Great follow up to the first, improving upon its original concept
If you haven't gotten this game, get it. Many of the flaws of the old game were fixed and what wasn't broken got a cementing and some new features to further richen the experience. It just feels like this generation's Final Fantasy VII in every way, save graphics and gameplay, the latter being better than the Playstation RPG.
One of the most noticeable parts of the game is the gameplay. Like most Square Enix games, you'll embark on a perilous quest to in the end save the world. Along the way recruit new characters (automatically, sad to say) and watch them grow and develop before you. However, this game is a little more about game than story. You'll battle in real time without a special little area secluded just for battle as in so many RPG's before it (including this game's prequel). It includes most of the remains of the last game's system, including the greatly integrated abilities and menus (yes, menus). However, almost nothing from the last game is carried over except select skills. The summons you knew before work more like the limits I'll explain later. Although this is a nice new feature, it's sad to see that so little summons and you'll probably hate Stitch and Chicken Little. The magic also gets a sad overhaul, destroying the earlier spells from before. While the spells sound good on paper, they do very little. Plus if ever the time comes that you run out of magic, it regenerates automatically instead of with hits, letting you cast as many spells as possible without having to earn it really. In fact, the spells are more supplementary than integral to the battles.
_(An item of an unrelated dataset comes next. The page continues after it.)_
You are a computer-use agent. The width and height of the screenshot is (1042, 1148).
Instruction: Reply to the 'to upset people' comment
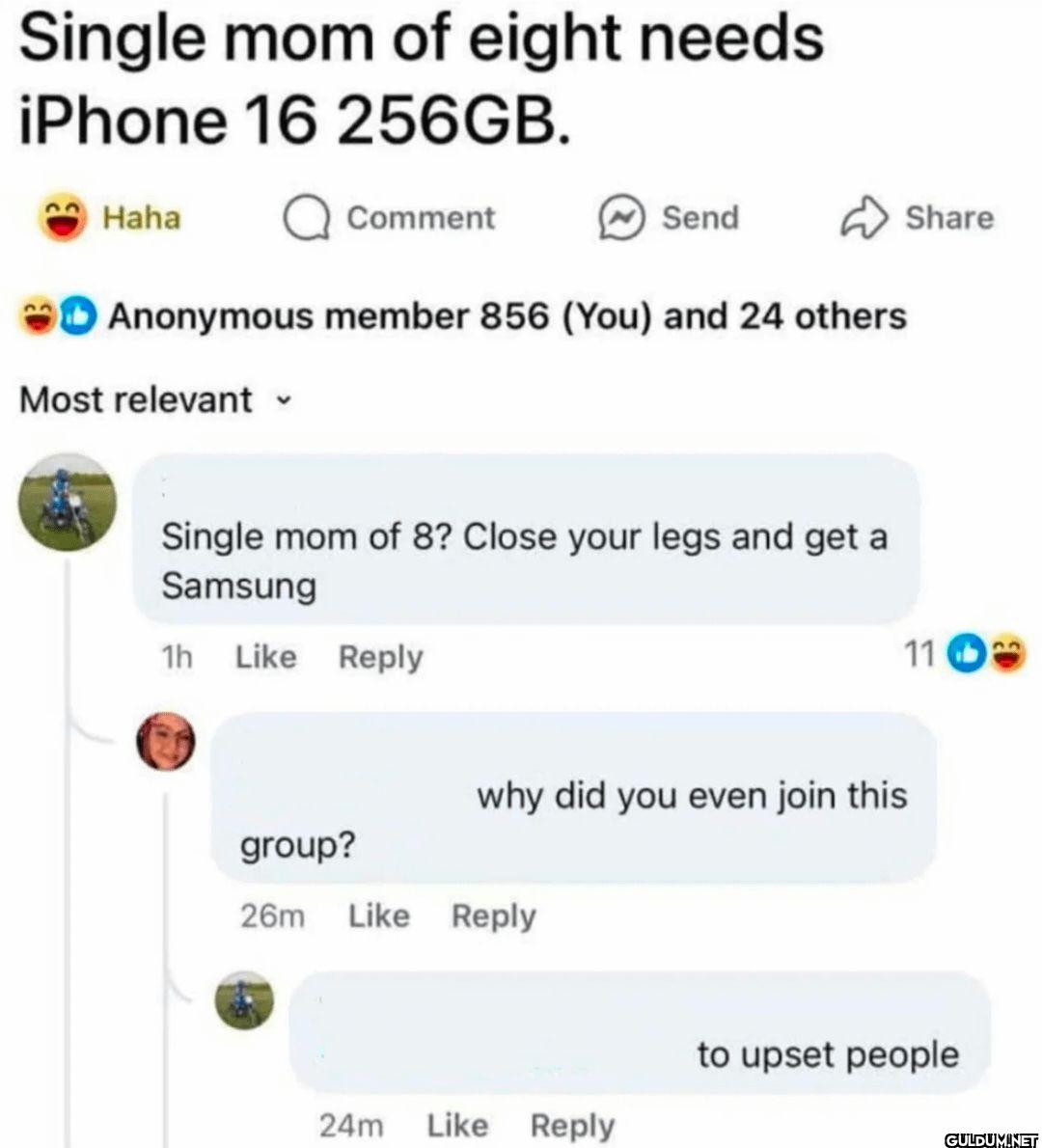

However, the rest is pretty well pulled off. You still bash away at the Heartless (and Nobodies this time around), but there's a bit more strategy thanks to the reaction commands. Coincidentally, this new system feels much like Resident Evil 4's similar system, the only difference being that you only use ▲ and that there's a lot more variety. They can be as simple and rudimentary as Reversal (sliding around to the Dusk's backside) to difficult and highly involved (like the ones in the final boss fight). Along with this is the new limit command carried over from the parent series Final Fantasy. It sucks up your magic for a devastating attack that requires the use of a partner in your party. It's pretty well implemented, except for the Limit Gauge that doesn't really do anything but clutter up the screen. You can also use something called Drive Form in which you exchange a party member (always Donald and/or Goofy). Fortunately, this feature is well implemented unlike the magic. The game will customize itself to whatever form you use the most. So if you're a slick shooter (Wisdom) or a crazy button masher (particularly Valor), there's something here for you. Gummi ships this time around feel a bit more intergrated into the whole game. They're still not at the level of not feeling like a side note, but the missions this time are like a cute Star Fox. You can create your own ship (but don't, it's cumbersome and confusing) and unlock new missions and ships. The game can also be played in first person, but don't bother. The fact that you can't see your Keyblade is a bit of an oddity, the constant spins in battle seem disorienting and you can't lock on while in this mode. However, despite how all this wraps up majestically, it doesn't make for a long game. In fact, it seems like you're sprinting from cutscene to cutscene.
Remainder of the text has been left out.